Not sure about labor though. Does E* have problems with unions?


----------



## Guest (Apr 27, 2002)

> _Originally posted by markh _
> 
> *Not sure about labor though. Does E* have problems with unions? *


If the call centers are not unionized, the unions have a problem with E*.


----------



## Guest (Apr 27, 2002)

This kind of crap makes me sick.
For someone to cry DISCRIMINATION because a satellite or any provider for that matter doesn't carry all of the programming for a particular race, creed or religion.
AL SHARPTON and his followers make me sick that they would picket a persons house or business for something like that.

I know that all of the programming for every race IS AND CANNOT! be carried to suit everyones preferences. 
I only hope that as long as SHARPTON keeps his bullsh-t up that Ergen stands firm and refuses to ever carry the channel that SHARPTON is trying to force upon him........ STAND FIRM CHARLIE.

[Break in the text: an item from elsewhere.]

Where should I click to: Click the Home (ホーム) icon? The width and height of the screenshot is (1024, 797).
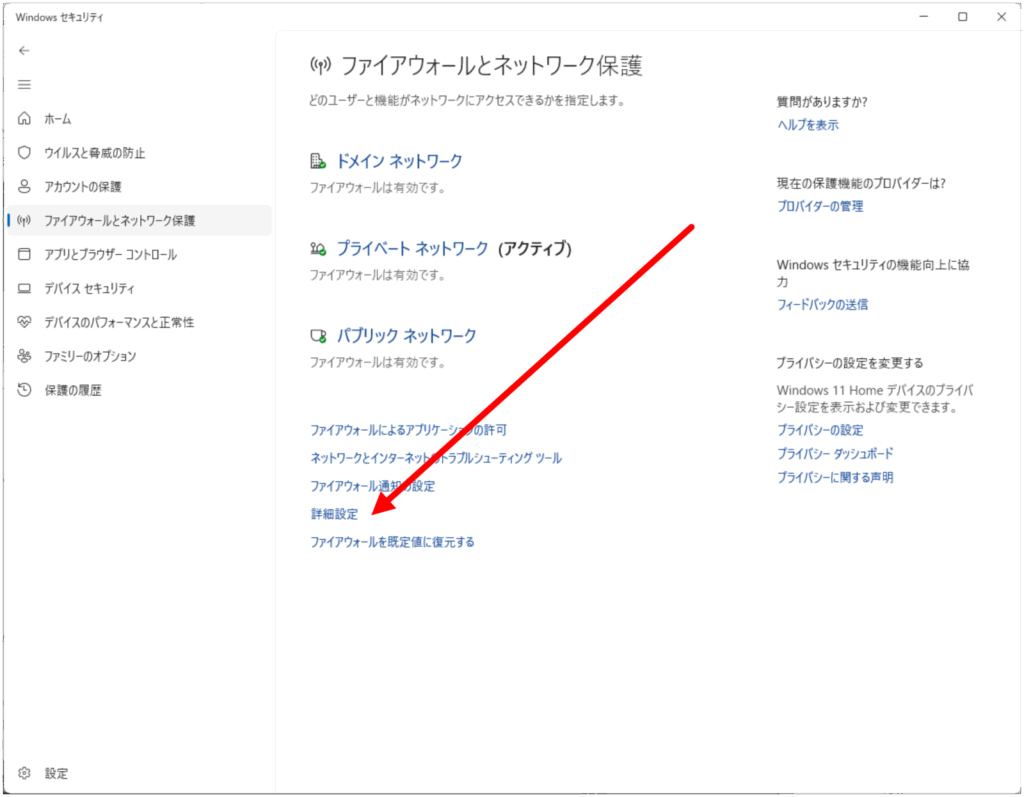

DISH does carry some programming to suit the black culture, or Afro-American heritage. They cannot carry every channel, so get over it.

As a side note to racial differences, why in the hell do they still want to refer to themselves as Afro-Americans or Black Americans any way.

Will not the term AMERICANS alone at that suffice. I don't feel that the term Afro or Black has to or should even be used as a prefix .
After all we are all AMERICANS. aren't we.

IMHO, and that is all it is, I feel that the ones who constantly have to hide behind the prefix and use it all the time are the ones who are alot more prejudice than anyone else. At least it seems to be in my own experiences. 
I can accept the fact that they are black, brown, yellow or polka dotted for he-l sakes and can accept any minority based on pure heart and pure actions alone. If they treat me decently, then I treat them decently. End of subject.

I don't feel that there is a continual need to draw lines and prejudices between ourselves and our fellow inhabitants of this blessed earth. But it seems that is all the prefix does.
Let us be proud of our own heritages but strive not to shove it down others throats no matter what ethnicity we are.
I am not writing this to p-ss anyone off, so please understand this while you read this.
Recently we had some posting on one of the boards where a couple of people appeared to be either ARAB or Muslim by nature where it appeared that their posts were written only to cause hard feelings or a flame war of sorts. And because of the recent events of SEPT 11 could well have caused a flame war.

I have friends of all ethnic backgrounds and do not base a persons worth on color. I have found that there is just as many A--holes in one race as there is in another.

As far as Hoffa's problem, I am not sure exactly what his complaints are or whether there is a need to protest or not.
As with most things there is good and bad things that can be said about UNIONS. there is pluses and minuses to each of the things that most unions in general try to accomplish.
You decide whether they are right for you or not.

IMHO if you approach things in the correct manner a number of things can be accomplished without any problems encountered.


----------



## Guest (Apr 28, 2002)

Al is not the only one doing this so is a ministry with their stupid petition to stop the merger based on the fact that dish has more porno channels then religous ones. (Even tho no one can see the pornos without a seperate subscription from the basic level programming, unlike the religous channels)


----------



## Scott Greczkowski (Mar 21, 2002)

I think Dish Network is totaly in the right about this one.

I also think that they showed great taste by adding the channel Colours (I think its spelled that way) This is a great channel with some very good programs, it is aimed at folks of varied races. I have enjoyed quite a few shows from this channel.

When Rev Al went to Charlies house they tried making a big thing out of the dogs, I saw the video and these little dogs did nothing but sniff Al's shoes then went running from the smell.

I would have laughed if they bit him.


----------